Nasıl ki uçurumdan aşağıya akan şelaleyi oluşturan su zerrecikleri dibe giderken bir irade ortaya koyamaz, nereye aktığını sorgulayamaz, akışını birtakım kriterler, ilkeler üzerinden gerçekleştiremezse, toplumdaki siyasi partilerin, adayların ve seçmenlerin de, o meyilli satıhtan seçime doğru yuvarlanırken, bu tip “takıntılar”la uğraşması mümkün olmayacaktır.
Bunun doğal sonucu, seçim sath-ı mailine girildiği takdirde tüm konsantrasyonun seçimin kazanılmasına odaklanmasıdır. Kazanmanın tek hedef olarak görüldüğü her ortamda olduğu gibi, bu durumda da, her yol mübah kabul edilecek, hedefe ulaşmak için seçilen yöntemlerin, ideolojiye, ilkelere, ahlaka uygun olup olmadığı, tali ve ancak (olabilirse) seçimden sonra değerlendirilebilecek unsurlar olarak algılanacaktır.

Vasata yönelme...
Hani Yılmaz Odabaşı’nın muhteşem Feride şiirinde “herkesin bir Feridesi var ben bilmez miyim” dediği gibi, her toplumun da bir vasatı, bir ortalama insan tipi vardır. Bu “tip”ler bir araya gelirler ve toplumun en kalabalık kesimini oluştururlar.
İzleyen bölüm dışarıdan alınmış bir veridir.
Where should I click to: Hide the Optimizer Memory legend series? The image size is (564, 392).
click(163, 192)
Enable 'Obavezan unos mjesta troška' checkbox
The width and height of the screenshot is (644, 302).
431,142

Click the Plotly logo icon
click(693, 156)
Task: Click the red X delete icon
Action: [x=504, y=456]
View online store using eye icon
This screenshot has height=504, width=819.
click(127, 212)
Toplumla ilgili başka birçok kararda olduğu gibi, seçimin sonucu üzerinde de belirleyici olan bu “vasat”tır. İşte seçim sath-ı mailine girildiği zaman seçimi kazanmak tek hedef hâline geldiğine göre, siyasi partilerin ve adayların programlarını ve sloganlarını belirlerken kullandıkları denek taşı bu “vasat” olacaktır. Onların dışında kalanlar her durumda azınlıktadır ve azınlığın ne düşündüğü, ne beklediği önemli değildir.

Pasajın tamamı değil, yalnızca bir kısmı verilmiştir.